Psychiatry Center in Karolinska Sjukhuset, which is running the Borderline Unit in Stockholm, writes on their website:
”Patients with borderline are often impulsive, intense and emotionally unstable. They often have a negative mental image of themselves, and their images of people in their immediate surroundings tend to alternate between black and white. Their mood is often rapidly changing, emotions tend to be intense and they are triggered very easily and the environment can have difficult to understand the borderline patient’s response patterns. Self-mutilation, suicide attempts, and comorbidity by, for example depression, eating disorders, addictions and anxiety disorders is common.
Patients with borderline personality disorder are usually impulsive and emotionally unstable people. Impulsivity and instability pervades most of the borderline patient’s inner and outer worlds. Self-image is often unstable, and people with Borderline Personality Disorder often have beliefs, meaning, deep-seated opinions about themselves, which in most cases are about that they are ”worthless” or ”impossible to love.”
Their relationships tend to be stormy, intense and chaotic, and their perceptions about others commute often between idealization and devaluation. This often gives rise to problems when they are in health care, perhaps particularly in psychiatric care. If the attending staff is not really aware of the patient’s difficulties with the integration of ”good” and ”bad” sides in the patients thoughts, the care may be troubled and difficult to handle without conflicts. Although the patient is rapidly changing moods, it can cause a lot of difficulties.
People with borderline are extremely emotionally vulnerable. Some little thing can get them completely out of balance, and often it is very difficult to understand what it is having triggered the strong emotional reaction. The emotional vulnerability, combined with impulsivity often leads to self-mutilation or even suicide attempts. People with borderline often stay in relationships because of their extremely strong fear of separation, separation anxiety. Separations are painful for most people but a person with borderline often perceive separation as a bottomless pit of despair, a feeling of total abandonment and a bottomless emptiness that seems impossible to live with, quite often involving self-mutilation and suicide attempts because of the fear to be left alone.
The mortality rate by suicide is very high. Approximately 90 percent of patients with borderline who have been treated at a psychiatric clinic have one or more serious suicide attempts. 10 percent of people with borderline die by suicide.
Patients with borderline have a very high comorbidity compared with other psychiatric disorders. The most common triggers include depression, anxiety disorders, eating disorders and addiction, in the end, leading to death. Comorbidity and suicide attempts are the most common reasons that people with borderline want to have psychiatric care. They understand that otherwise, the whole thing is going to end
Patients with borderline often describe that they have difficulty in managing to get others to understand how they feel. It may appear if they are wearing a ”mask”, which makes it difficult to understand them. For example, a deeply depressed, suicidal borderline person can on the surface seem to be almost neutral, so the therapist doesn´t even get the idea to ask about suicidal thoughts. Self-injury behaviors and suicide attempts can sometimes be triggered by the patient’s difficulties in communicating their inner pain to the world. Here we find the young girls who are cutting themselves.

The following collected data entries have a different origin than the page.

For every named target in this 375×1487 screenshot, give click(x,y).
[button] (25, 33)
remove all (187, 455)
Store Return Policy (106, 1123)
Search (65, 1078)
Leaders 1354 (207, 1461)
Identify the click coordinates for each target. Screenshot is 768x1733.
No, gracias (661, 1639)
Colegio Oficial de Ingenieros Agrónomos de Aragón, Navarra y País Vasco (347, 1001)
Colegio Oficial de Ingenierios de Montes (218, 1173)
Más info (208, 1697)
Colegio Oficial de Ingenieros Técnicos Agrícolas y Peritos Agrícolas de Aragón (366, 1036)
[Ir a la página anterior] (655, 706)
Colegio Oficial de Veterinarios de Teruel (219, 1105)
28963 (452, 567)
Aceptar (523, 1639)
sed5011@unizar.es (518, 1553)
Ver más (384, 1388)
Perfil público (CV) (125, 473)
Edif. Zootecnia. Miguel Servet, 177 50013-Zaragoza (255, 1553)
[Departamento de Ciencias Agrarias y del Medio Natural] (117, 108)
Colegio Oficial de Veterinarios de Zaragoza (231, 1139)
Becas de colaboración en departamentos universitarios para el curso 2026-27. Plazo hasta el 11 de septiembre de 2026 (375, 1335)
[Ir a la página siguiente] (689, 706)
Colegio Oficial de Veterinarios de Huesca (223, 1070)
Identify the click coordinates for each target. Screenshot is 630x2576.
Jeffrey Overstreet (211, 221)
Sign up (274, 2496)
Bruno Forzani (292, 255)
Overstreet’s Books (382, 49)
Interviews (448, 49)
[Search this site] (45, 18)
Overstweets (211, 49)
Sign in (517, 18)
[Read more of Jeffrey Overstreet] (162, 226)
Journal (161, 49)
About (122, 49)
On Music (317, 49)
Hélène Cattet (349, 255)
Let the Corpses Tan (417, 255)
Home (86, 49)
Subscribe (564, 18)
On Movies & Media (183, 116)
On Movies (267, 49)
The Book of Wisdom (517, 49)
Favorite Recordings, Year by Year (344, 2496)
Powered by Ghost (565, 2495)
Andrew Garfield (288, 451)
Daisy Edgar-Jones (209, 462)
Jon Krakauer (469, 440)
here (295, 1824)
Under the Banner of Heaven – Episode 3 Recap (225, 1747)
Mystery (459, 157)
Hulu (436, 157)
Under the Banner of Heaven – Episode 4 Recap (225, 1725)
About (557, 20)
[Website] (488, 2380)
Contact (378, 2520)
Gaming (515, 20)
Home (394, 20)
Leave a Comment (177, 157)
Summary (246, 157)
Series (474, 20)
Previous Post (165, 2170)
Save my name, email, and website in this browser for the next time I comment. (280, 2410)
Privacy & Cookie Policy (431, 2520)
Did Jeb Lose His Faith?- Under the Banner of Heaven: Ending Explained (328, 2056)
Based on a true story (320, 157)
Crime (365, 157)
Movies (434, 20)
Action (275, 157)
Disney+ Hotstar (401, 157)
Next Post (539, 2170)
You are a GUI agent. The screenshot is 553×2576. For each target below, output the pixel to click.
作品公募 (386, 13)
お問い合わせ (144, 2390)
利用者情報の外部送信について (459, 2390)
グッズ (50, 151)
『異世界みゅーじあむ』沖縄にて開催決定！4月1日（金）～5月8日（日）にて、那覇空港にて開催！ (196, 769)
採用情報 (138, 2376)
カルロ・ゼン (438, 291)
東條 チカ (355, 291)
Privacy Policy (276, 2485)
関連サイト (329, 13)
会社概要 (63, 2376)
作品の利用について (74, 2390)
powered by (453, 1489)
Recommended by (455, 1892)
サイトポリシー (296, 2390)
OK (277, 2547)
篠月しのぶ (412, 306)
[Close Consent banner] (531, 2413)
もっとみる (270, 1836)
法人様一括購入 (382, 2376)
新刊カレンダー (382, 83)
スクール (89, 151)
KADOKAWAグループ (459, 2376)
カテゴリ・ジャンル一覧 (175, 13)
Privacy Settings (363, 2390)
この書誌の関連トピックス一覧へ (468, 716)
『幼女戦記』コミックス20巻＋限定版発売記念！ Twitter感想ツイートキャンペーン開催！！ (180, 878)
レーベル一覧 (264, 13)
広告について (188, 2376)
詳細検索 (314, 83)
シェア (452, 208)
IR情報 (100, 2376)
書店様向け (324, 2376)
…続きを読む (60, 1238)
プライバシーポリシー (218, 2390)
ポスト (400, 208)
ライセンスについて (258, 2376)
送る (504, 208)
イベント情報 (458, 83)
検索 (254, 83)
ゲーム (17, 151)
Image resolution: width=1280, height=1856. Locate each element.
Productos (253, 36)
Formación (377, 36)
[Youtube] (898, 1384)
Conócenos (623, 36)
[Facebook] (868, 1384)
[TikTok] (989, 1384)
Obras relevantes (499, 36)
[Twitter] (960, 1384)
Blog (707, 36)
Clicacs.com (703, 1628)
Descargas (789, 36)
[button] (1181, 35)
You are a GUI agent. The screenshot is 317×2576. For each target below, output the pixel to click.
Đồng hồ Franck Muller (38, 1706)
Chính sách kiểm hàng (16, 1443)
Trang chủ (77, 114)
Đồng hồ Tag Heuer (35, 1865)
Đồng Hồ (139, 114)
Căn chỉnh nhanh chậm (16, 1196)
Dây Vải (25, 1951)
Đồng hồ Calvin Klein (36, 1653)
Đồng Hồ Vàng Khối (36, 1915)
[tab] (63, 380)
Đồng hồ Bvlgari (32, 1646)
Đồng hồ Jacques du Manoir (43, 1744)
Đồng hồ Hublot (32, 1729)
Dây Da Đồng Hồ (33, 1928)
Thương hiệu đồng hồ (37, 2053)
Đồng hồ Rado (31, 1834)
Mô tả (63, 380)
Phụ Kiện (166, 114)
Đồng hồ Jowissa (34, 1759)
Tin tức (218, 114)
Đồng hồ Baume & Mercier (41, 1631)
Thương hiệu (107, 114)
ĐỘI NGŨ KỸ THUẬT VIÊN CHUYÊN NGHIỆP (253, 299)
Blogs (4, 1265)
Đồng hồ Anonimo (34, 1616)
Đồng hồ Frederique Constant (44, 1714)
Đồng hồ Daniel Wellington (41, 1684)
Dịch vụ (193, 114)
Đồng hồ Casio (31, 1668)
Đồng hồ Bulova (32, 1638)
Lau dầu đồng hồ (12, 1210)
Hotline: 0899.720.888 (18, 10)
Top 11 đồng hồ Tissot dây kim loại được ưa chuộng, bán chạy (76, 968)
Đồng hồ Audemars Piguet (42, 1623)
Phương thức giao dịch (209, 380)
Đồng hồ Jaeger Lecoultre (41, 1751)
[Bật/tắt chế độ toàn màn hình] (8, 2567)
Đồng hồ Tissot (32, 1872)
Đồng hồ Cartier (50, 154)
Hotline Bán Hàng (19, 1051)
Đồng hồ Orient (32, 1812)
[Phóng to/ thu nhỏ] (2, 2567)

”I thought I had everything I could ever wish for me,” complained Sara, ”but now I feel just emptiness. There is no longer anything I think is important.” She described the waves of boredom followed by tension, which escalated to such intensity that she just could banish it by causing the pain. So she began beating on his ankles with a mallet, just enough for it to hurt. This time, she had underestimated the power of the beat.
This is about Sara in the book Vilse i speglingar by Richard A. Moskovitz (I don´t remember the English title just now).
Dissociation and splitting are the defense mechanisms that are used by a person with borderline personality disorder, BPD. The painful memories are locked up in a corner and there they can stay. If they come out, the anxiety is coming with the memories. Some of borderline patients cut themselves, some use alcohol and drugs.
In extreme cases, the dissociation is so severe that it develops a multiple personality and the child (and later an adult) is living in the same body, as two, and possibly some more personalities, and they live there without knowing about each other’s existence.
The person with BPD doesn´t knows who she/he is. Instead, he or she feels a chronic sense of emptiness and the mood is swinging very much and all the time. Paranoia may occur as well as impulsive and suicidal behavior. It is likely, but not sure, that the person has sometimes been a victim of abuse, but this is too painful to remember. Instead, the person keeps it away by having a self-destructive behavior.
There are many varieties of this disorder, but these persons use to need medication before beginning therapy. Otherwise the therapy doesn´t work.
Sara in the book could accept her experiences and she became a functioning individual. This does not apply to everyone but not everyone with BPD is in the condition she was.